Geschichten:Brieffreundschaften - (Wenig) Überraschende Erkenntnisse
Wallbrord von Löwenhaupt-Berg war dabei, sich bettfertig zu machen. Zwar war es noch nicht sonderlich spät, aber angesichts des Umstands, daß er morgen früh einen Zweikampf auf dem Hof der Löwenburg zu bestreiten hatte und ihm die jüngsten Ereignisse in den Trollzacken noch immer in den Knochen steckten, erschien ihm dies angeraten. Er wurde auch nicht jünger, wie er sich eingestehen mußte und die Zeiten, in denen er bis weit in die Nacht hinein feiern konnte und wollte, lagen auch schon viele Götterläufe zurück.
Erneut kreisten die Gedanken des Obristen um die Geschehnisse in der Baronie Trollnase. Wie wenig es doch bedurfte, um das fragile politische wie militärische Gleichgewicht der Region zu stören! Was mochte noch alles im Dunklen lauern, bevor es endlich galt, Haffax auf dem Schlachtfeld offen gegenüberzutreten?
Ein kräftiges Klopfen an der Zimmertür riß den Baron aus seinen Gedanken und ließ ihn zusammenzucken. Was war denn nun schon wieder?
"Herein!" rief Wallbrord unwirsch.
Ein junger Page betrat die Kammer und wandte sich verlegen an dessen Bewohner: "Verzeiht die ungelegene Störung, edler Herr! Aber ich habe eine dringende Nachricht für euch." und hielt mit diesen Worten dem Oberst ein versiegeltes Schreiben vor die Nase.
"Wann ist denn mal etwas nicht dringend?" murmelte der Baron mehr zu sich selbst, während er den Brief entgegennahm.
"Äh, was meintet Ihr, hoher Herr?" fragte der sichtlich irritiert wirkende Junge daraufhin.
"Nichts, nichts. Danke für Deine Mühe, Du kannst nun gehen."
Der Page nickte nur kurz zur Bestätigung und verließ dann schnellen Schrittes den Raum.
Kurze Zeit später hatte sich Wallbrord zu Bett begeben und wandte sich nun, gewissermaßen als Bettlektüre, der Depesche zu.

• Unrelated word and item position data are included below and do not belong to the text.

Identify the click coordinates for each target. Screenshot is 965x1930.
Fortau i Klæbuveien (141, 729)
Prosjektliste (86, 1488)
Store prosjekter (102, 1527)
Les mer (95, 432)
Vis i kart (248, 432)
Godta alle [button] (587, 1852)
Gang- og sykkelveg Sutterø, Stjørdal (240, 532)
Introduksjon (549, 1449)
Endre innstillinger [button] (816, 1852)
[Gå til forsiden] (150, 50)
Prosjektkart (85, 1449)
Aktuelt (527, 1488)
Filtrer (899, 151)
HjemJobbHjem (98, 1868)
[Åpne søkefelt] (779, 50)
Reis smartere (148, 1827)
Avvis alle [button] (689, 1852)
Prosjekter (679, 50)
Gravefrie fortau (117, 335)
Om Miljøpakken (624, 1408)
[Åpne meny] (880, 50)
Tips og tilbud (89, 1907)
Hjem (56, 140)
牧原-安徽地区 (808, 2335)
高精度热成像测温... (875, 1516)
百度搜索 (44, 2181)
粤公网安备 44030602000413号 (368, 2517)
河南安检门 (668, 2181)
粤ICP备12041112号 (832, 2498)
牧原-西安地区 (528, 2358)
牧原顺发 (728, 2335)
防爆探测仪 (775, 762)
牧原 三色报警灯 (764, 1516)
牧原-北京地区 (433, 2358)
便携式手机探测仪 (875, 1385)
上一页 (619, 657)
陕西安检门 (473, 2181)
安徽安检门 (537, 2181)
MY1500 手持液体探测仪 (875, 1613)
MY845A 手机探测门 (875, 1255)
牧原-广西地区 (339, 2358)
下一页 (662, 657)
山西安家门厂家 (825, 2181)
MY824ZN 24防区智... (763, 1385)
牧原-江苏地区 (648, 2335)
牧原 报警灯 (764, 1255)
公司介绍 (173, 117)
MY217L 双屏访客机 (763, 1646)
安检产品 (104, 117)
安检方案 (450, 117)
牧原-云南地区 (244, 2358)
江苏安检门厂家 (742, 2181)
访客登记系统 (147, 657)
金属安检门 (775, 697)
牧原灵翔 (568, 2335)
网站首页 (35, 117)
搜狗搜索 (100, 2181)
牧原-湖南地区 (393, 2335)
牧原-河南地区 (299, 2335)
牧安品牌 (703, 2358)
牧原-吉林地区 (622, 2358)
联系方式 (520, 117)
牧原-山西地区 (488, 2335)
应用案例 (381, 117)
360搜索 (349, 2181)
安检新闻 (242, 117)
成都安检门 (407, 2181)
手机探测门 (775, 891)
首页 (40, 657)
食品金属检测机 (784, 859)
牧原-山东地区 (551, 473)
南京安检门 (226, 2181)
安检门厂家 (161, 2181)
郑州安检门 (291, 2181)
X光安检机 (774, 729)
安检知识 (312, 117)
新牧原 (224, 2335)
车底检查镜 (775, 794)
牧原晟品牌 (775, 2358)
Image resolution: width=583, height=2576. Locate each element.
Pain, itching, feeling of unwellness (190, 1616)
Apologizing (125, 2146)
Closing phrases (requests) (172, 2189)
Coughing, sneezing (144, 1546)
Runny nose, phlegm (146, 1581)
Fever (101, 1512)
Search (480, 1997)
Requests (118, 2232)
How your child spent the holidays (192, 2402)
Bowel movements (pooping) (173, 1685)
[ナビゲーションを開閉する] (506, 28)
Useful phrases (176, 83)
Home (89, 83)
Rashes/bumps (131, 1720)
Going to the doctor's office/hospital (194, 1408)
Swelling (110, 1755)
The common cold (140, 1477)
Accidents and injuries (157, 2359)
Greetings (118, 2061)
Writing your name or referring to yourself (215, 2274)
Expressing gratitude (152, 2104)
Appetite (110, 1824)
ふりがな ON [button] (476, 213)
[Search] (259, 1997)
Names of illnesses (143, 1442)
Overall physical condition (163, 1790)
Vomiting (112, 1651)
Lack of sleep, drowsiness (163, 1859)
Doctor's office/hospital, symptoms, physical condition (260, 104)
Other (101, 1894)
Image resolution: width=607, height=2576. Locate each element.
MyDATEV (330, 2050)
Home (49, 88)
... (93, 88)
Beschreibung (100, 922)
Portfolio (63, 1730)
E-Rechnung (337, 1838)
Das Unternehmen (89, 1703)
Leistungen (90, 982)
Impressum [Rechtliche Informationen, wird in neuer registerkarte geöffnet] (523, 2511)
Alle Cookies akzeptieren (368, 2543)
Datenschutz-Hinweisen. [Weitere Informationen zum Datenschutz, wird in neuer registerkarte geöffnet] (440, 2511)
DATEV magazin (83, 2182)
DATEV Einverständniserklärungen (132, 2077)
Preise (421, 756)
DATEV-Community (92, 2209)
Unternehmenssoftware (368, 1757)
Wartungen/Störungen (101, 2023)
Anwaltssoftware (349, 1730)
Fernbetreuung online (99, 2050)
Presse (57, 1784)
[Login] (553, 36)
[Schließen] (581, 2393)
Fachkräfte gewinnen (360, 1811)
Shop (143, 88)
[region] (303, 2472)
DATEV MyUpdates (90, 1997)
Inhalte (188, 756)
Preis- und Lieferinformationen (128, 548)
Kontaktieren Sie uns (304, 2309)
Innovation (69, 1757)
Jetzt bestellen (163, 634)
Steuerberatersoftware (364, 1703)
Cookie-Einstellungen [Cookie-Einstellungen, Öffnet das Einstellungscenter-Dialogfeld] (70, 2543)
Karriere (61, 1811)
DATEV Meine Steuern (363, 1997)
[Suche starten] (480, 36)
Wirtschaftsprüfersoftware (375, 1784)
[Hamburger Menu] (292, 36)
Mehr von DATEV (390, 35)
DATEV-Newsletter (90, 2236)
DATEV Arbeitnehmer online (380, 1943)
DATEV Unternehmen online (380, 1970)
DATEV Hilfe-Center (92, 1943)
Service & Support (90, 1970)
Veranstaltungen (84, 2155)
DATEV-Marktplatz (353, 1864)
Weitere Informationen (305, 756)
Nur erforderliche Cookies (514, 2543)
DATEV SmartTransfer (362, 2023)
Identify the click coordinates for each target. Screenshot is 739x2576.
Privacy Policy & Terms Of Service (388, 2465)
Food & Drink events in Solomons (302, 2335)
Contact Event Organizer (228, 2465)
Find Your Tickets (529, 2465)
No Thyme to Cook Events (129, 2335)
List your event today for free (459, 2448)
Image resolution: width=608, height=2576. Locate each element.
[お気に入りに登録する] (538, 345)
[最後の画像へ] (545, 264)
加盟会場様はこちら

Aufmerksam las er die Zeilen Hauptfrau Streitbergers. Als er den Brief zur Seite legte, konnte sich der Baron trotz des ernsten Inhalts ein kurzes Schmunzeln nicht verkneifen. Die Offizierin hatte ja Recht, wenn sie sich über das gewissenlose Treiben des Perricumer Rates entrüstete. Verwunderlich war für den Oberst lediglich, daß ihr dies erst jetzt aufzufallen schien. Nur wenige Augenblicke später war das Schmunzeln jedoch einer verärgerten Miene gewichen. Die Umtriebe der Pfeffersäcke nahmen mittlerweile in der Tat Ausmaße an, die das fast schon als normal anzusehende Gemisch aus Korruption, Intriganz, Lügen und Machtgier weit überstiegen. Wenn das so weiterginge, brauchte die Stadt keinen Haffax, um vollends ins Chaos zu stürzen; das besorgten die ehrenwerten Ratsherren und -damen vorher schon selbst. Zunächst aber sollte er gleich morgen der Hauptfrau für ihren kundigen Bericht danken; es war gut zu wissen, daß es noch Leute gab, auf die er sich verlassen konnte und die ihren Kopf nicht nur als Halterung für ihre Ohren auf den Schultern trugen, dachte der Baron bei sich.
Zornig legte Wallbrord die Depesche zur Seite. Es mußte in Perricum etwas geschehen und das möglichst bald, möglichst umfassend und möglichst gründlich, ging es ihm durch den Kopf, bevor er in einen unruhigen Schlaf fiel.